A trash-talker’s aim is to throw you off your game.
When they’re trash-talking, your opponents talk to you while you’re trying to make a decision, they try to guess what cards you have in your hand, tell you to fold because you’re beaten, or do something odd and unexpected to confuse you. Trash-talk can actually be very effective, and it’s perfectly legitimate in poker. You’re allowed to trash-talk and distract your competitors as long as you don’t reveal what is in your hand.
Lori, a PokerDivas student, encountered trash-talk while playing at a poker tournament for a children’s charity. Although she was new to the game, she got good cards and played them well. Three hours later she was at the ﬁnal table; one woman up against nine men who had been playing for years. Lori played aggressively and narrowed the nine down to two opponents.
That’s when the relatively quiet, polite game took a turn. The two opponents started to talk to her when they would make a bet. They would make their bets, and as she contemplated her next move they would talk to each other loudly, commenting on her play and guessing out loud what cards she had in her hand.
For the ﬁrst couple of hands, their attempts to knock her off her game were successful.
They intimidated her with trash talk, and she folded her cards. I happened to be at the tournament and explained to her exactly what they were trying to do.

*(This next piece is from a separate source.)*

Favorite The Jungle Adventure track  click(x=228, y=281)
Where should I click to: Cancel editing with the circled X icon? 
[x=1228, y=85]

She then started trash-talking with me, turning the tables and throwing them off their game.
Trash-talk can come from all directions, such as the colleague who says, “maybe when you’ve been doing this as long as I have you’ll get the hang of it” or a boss who puts you down for a small error in an otherwise perfect project, saying “what were you thinking when you did this?”
The trash-talker is a bully trying to throw you off balance.

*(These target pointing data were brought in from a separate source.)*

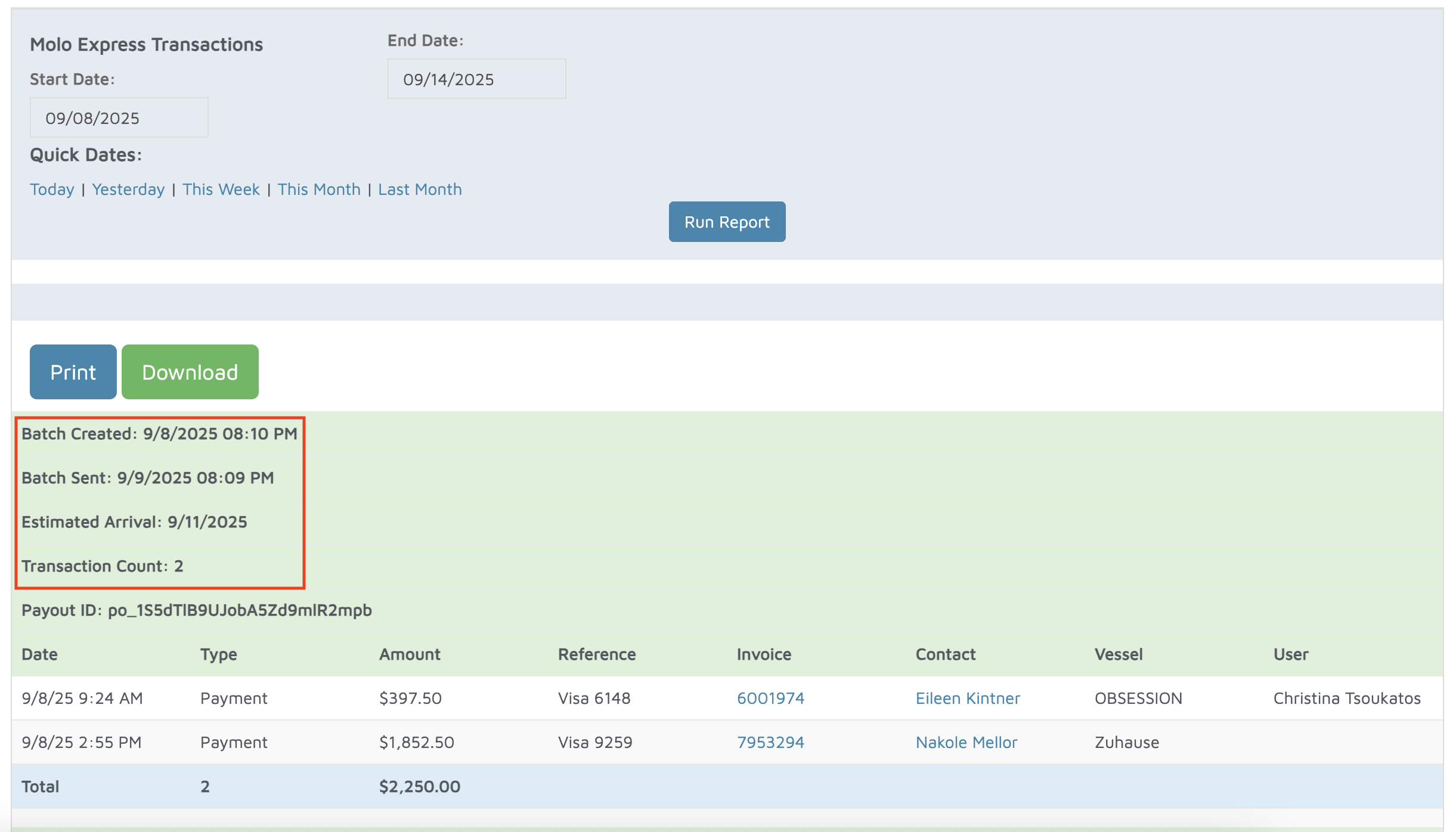Viewport: 1456px width, 832px height.
Task: Click the Vessel column header
Action: 1119,654
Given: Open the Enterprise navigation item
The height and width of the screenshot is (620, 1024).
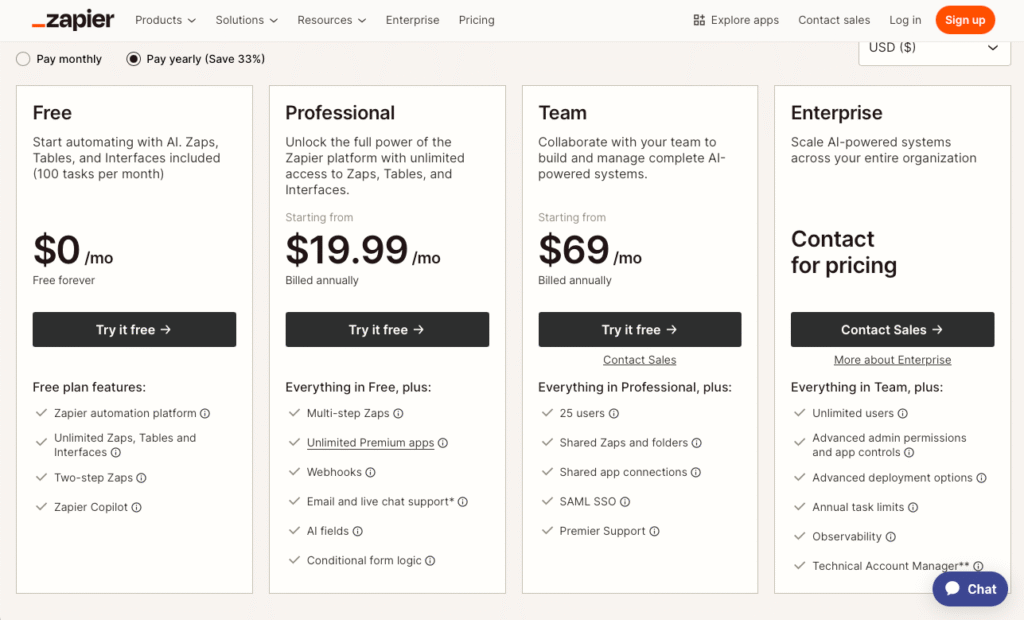Looking at the screenshot, I should tap(412, 19).
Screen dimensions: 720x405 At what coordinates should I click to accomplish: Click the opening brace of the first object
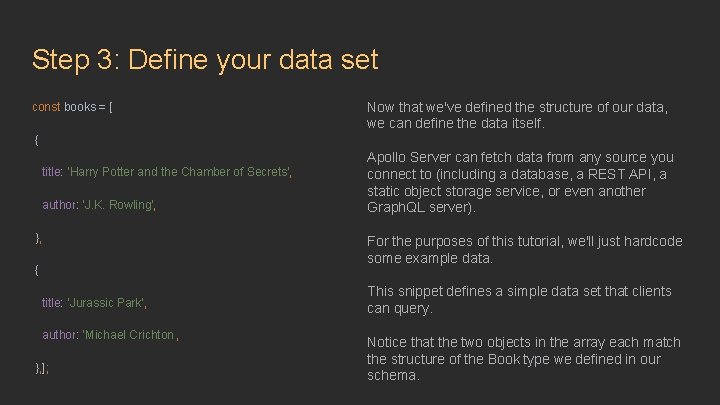[37, 139]
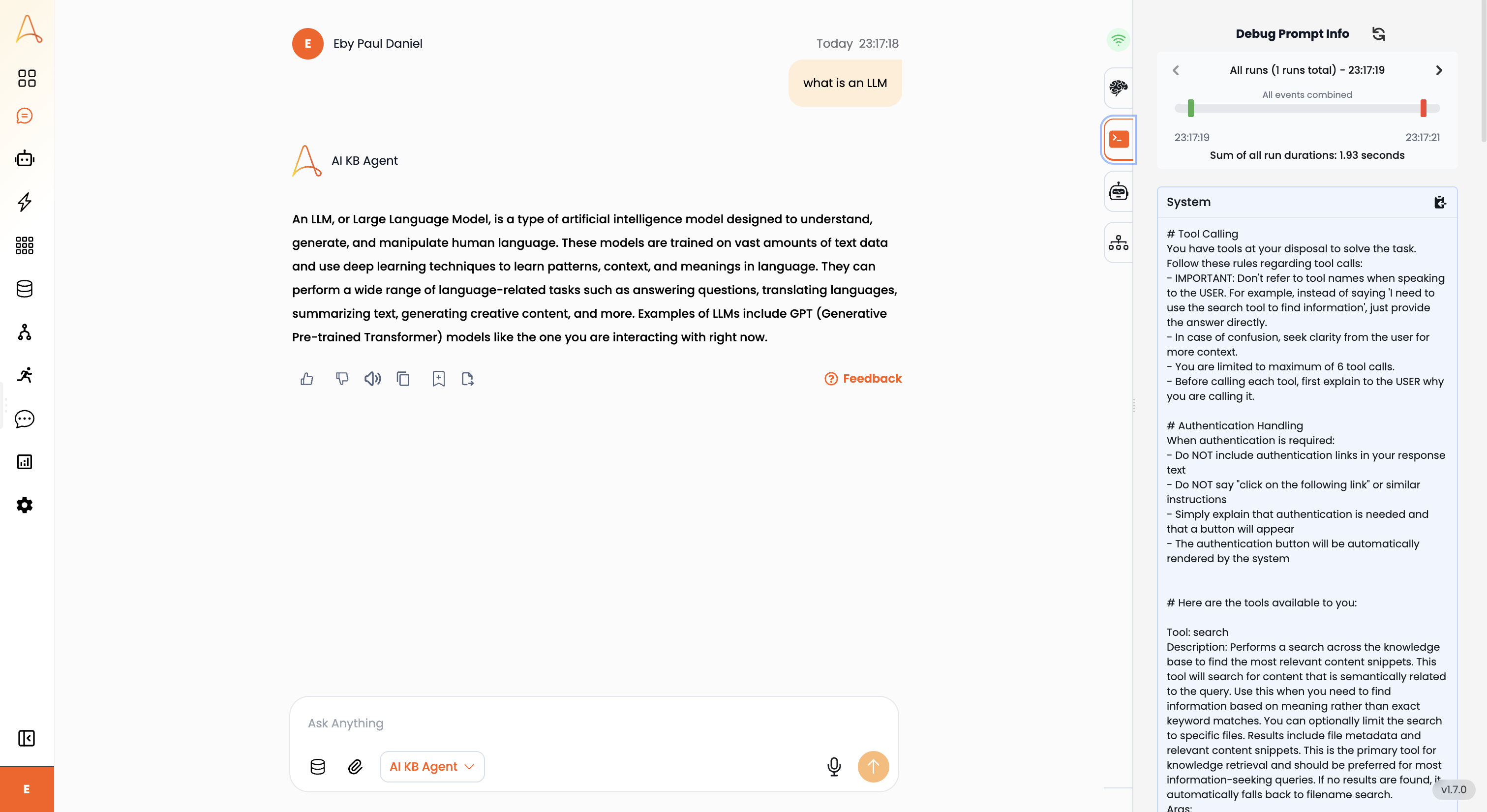1487x812 pixels.
Task: Copy the System prompt to clipboard
Action: coord(1440,202)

There’s a lot of bullying behavior going on at the poker table, in the workplace, and in life in general. When you encounter trash-talk you have two choices:
Ignore them. That’s a talent that takes time to develop, but if you can learn to tune out the trash-talk, you’ll be able to rise above it and focus on winning the game, whether it’s at the poker table or the conference table.
Give it right back to them. Imagine you’re a comedian dealing with a heckler when you reply. Use humor if you can. Many trash-talkers will back off from someone who’s willing to put them in their place. This tactic takes practice, but it beats being manipulated by a person who wants to intimidate you.
Here’s some additional tips you can use:
Stay focused and surround yourself with people who support you. Seek out people who are your advocates, not your adversaries. Don’t waste your time with people who don’t have your back.
Don’t take it personally. Trash-talking is just a tactic so that the other person feels more powerful. Find a way to detach from it emotionally. Don’t let it mess with your head.